# [Records for this exercise]
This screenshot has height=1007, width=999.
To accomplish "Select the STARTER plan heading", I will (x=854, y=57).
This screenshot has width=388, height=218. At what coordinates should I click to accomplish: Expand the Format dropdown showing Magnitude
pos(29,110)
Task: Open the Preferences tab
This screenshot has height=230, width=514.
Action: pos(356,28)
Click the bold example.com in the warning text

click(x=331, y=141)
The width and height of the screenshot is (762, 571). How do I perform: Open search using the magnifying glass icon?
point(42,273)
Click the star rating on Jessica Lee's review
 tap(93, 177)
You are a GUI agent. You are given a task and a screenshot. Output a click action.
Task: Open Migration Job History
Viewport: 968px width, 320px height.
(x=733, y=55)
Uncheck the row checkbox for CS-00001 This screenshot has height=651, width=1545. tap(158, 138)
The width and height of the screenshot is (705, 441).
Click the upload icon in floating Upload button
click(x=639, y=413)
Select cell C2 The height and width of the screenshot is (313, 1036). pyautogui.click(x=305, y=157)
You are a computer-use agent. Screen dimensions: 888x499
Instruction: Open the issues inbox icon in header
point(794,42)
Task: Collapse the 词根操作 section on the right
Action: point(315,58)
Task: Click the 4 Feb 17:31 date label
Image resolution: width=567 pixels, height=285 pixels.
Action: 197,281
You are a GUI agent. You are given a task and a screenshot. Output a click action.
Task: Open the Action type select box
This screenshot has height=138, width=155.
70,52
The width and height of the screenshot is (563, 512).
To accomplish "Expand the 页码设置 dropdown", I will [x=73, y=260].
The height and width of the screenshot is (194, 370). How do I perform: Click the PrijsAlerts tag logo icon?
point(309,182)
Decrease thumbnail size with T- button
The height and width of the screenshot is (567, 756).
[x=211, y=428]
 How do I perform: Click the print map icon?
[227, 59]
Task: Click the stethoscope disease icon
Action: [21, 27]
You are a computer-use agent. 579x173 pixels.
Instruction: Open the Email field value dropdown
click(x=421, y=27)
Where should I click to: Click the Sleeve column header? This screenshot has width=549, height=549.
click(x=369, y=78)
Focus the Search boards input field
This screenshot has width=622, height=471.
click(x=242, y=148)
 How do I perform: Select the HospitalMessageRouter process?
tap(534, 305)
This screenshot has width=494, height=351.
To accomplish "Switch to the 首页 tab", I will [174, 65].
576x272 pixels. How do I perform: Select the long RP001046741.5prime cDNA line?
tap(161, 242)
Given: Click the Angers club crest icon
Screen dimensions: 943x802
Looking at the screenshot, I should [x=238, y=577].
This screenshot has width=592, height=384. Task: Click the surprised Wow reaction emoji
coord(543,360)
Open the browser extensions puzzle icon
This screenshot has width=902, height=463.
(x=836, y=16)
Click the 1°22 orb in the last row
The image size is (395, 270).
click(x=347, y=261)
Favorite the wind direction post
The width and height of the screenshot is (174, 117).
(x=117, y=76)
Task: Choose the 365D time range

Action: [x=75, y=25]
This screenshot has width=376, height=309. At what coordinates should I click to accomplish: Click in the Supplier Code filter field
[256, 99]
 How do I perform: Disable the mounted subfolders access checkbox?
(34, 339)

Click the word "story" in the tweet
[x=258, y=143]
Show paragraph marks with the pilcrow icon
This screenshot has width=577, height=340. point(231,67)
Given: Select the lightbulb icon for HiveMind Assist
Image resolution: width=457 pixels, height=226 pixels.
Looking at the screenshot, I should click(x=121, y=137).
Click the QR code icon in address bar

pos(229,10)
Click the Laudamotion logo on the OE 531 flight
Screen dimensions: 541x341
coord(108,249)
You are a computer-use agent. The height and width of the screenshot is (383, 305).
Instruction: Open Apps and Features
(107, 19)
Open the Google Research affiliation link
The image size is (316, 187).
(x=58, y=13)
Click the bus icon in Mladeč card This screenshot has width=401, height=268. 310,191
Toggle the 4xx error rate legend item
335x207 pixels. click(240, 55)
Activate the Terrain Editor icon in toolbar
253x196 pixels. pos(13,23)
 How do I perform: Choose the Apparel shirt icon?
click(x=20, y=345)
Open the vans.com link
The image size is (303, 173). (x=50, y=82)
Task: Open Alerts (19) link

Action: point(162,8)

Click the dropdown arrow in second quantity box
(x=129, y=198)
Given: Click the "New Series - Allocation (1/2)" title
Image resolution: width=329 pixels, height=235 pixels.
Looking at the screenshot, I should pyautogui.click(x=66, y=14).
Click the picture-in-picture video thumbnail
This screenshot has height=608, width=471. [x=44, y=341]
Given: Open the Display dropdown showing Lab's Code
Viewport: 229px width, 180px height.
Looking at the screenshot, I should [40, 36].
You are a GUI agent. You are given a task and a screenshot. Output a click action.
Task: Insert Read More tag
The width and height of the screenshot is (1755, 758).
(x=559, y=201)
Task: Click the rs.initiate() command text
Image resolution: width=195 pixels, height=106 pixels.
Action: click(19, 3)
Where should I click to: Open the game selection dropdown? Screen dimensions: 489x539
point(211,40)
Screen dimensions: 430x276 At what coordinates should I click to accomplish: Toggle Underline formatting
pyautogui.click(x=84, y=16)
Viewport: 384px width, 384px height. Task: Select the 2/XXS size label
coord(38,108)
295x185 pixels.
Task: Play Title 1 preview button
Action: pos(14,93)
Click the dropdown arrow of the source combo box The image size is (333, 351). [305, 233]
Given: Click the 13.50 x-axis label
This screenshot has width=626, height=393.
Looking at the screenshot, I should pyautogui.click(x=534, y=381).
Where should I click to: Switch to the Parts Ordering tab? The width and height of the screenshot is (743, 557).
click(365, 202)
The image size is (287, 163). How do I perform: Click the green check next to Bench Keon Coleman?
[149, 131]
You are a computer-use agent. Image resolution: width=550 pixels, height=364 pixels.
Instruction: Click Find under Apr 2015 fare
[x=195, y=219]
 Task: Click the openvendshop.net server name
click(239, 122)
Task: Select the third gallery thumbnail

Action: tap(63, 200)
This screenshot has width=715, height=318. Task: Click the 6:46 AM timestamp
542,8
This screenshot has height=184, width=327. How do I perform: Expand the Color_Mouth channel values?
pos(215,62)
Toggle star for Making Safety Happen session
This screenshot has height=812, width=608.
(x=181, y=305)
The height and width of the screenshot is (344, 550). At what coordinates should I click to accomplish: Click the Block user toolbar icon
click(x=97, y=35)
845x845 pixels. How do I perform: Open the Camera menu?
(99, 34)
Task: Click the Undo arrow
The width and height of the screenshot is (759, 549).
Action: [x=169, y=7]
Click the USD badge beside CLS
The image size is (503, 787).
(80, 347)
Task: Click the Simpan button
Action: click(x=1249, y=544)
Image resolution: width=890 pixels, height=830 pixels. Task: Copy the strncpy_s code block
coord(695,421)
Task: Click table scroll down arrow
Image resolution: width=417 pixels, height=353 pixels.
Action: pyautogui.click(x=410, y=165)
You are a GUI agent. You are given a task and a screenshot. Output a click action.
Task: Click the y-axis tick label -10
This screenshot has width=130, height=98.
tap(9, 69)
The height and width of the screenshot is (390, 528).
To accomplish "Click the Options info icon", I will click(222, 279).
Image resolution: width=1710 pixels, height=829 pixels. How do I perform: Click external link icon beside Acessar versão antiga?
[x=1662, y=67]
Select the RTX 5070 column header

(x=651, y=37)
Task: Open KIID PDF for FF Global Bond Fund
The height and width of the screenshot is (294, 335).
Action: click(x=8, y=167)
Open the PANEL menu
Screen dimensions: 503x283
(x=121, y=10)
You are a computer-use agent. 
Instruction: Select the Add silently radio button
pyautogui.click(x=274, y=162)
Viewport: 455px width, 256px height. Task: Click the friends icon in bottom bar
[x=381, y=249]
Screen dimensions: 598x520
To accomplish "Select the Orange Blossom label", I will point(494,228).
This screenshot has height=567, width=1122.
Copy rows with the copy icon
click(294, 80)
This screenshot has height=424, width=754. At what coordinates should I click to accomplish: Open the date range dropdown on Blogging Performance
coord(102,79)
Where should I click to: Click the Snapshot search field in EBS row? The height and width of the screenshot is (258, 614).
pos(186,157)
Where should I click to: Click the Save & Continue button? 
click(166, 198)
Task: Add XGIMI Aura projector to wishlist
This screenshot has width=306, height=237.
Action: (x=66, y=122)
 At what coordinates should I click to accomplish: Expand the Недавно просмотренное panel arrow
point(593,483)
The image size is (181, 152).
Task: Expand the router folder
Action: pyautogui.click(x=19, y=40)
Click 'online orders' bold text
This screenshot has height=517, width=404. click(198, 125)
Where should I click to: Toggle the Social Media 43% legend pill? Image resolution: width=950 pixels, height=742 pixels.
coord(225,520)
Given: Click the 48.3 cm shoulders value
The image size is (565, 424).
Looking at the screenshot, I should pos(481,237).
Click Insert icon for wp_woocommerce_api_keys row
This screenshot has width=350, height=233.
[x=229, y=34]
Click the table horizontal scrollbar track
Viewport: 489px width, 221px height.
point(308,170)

# [Exercise description]
Going through the listing above, count every line in which the word "computer" occurs, and state only the count.

# [Result of the task]
5